Trotzdem müsse es nicht gleich der Beziehungsabbruch sein. Stattdessen könne ich auch lediglich das Gespräch beenden oder die Feier verlassen. Sie rät mir, dabei immer sachlich und konkret zu bleiben.
Auch forsch dürfe ich werden. Wünsche und emotionale Bedürfnisse könnten auf der Gegenseite jedoch auch Druck erzeugen. Dennoch sei es legitim, sich zu wünschen, anerkannt zu werden und das auch zu äußern. Manchmal müsse man etwas allerdings auch drei, viermal sagen, bis es angekommen ist.
Tipps für Familientreffen: kleine Gruppen, neue Sitzordnung
Laut Janine und Matthias kann es erstmal helfen, sich auf kleinere Grüppchen zu konzentrieren, statt brenzliche Themen in großer Runde anzusprechen. Generell raten sie mir, die Debatten eher zu vermeiden, sofern Alkohol im Spiel ist.
Matthias schlägt vor, sich bei Feiern durchmischter hinzusetzen. Wir jungen, nicht rechtsgesinnten in der Familie könnten uns im Vorfeld absprechen, um uns dann gegenseitig die Bälle zuzuspielen. Es sei wichtig, auch selbst die Themen zu setzen – und die anderen dann miteinzubeziehen.

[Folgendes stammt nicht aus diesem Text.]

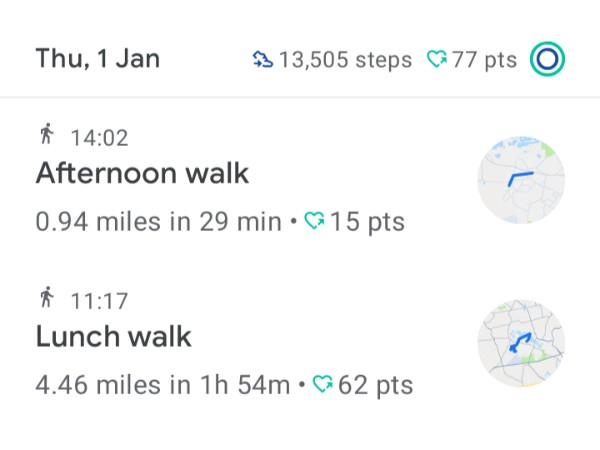This screenshot has height=450, width=600.
Task: Open the Lunch walk route map thumbnail
Action: tap(519, 341)
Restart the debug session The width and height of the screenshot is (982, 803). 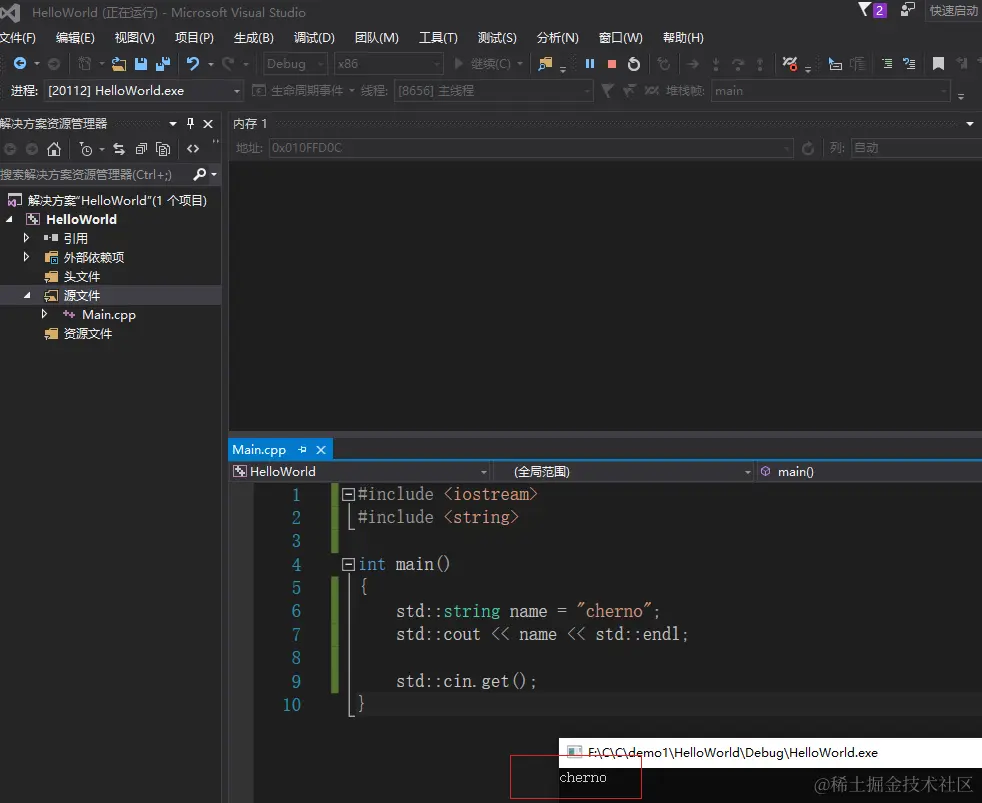click(x=634, y=64)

Ist Empathie vielleicht der richtige Ansatz, um ins Gespräch zu gehen, frage ich. Janine bejaht. Nachfragen sei auch gut, damit ich die Situation besser einschätzen kann. Matthias ergänzt:
"Man kann dosiertes Verständnis zeigen, sollte aber diese Verallgemeinerungen zurückweisen und auch immer wieder eigene Narrative dagegenstellen, damit diese vermeintlichen plausiblen Argumentationen auch einen Gegenpart haben. Zum Beispiel eine eigene Erfahrung, die anders ist."
Ich gehe die Situation gedanklich durch und erhalte viel Gegenwind. Janine erklärt, dass das schwierig auszuhalten sei und ich dafür auch selbst gut drauf sein müsste.
Wogegen man jedoch nicht mehr ankomme, sei Krisenrhetorik, erklärt Matthias. Es gehe hier mehr um Gefühle oder gefühlte Wahrheiten als um Fakten. Das begegnet mir auch in meiner Familie immer wieder. Etwa, wenn behauptet wird, es gebe keine Meinungsfreiheit mehr.
Janine legt mir ein kreisförmiges Modell vor, das Rechtsextremismus in vier unterschiedlichen Graden der Ideologiedichte, Einbindung und Organisation darstellt. Ganz im Inneren ist der tief rechtsextreme Kreis, der professionell auftrete und rhetorisch geschult sei:
"Da kommst du überhaupt nicht mehr in irgendein Gespräch rein. Das sind Leute, die wollen sich Raum nehmen, um ihre Propaganda zu verbreiten."
Je weiter am Rand, desto weniger sind die Menschen eingenommen von rechtsextremen Denkweisen. Meine Familie befinde sich im äußeren Rahmen, weswegen es wichtig sei, miteinander im Gespräch zu bleiben, damit sie nicht in den inneren Rahmen rutschen.
Als ich das ehemalige SED-Verlagshaus verlasse, strömt mir wieder eisige Kälte entgegen, doch die Sonne strahlt mir ins Gesicht. Das Gespräch mit Janine und Matthias hat mir Hoffnung gegeben – wenn auch nicht für die bevorstehende Wahl. Aber ich verlasse das Gespräch mit der Gewissheit, dass Deutschland 2029 wieder wählt. Und die Zeit bis dahin werde ich hoffentlich genutzt haben.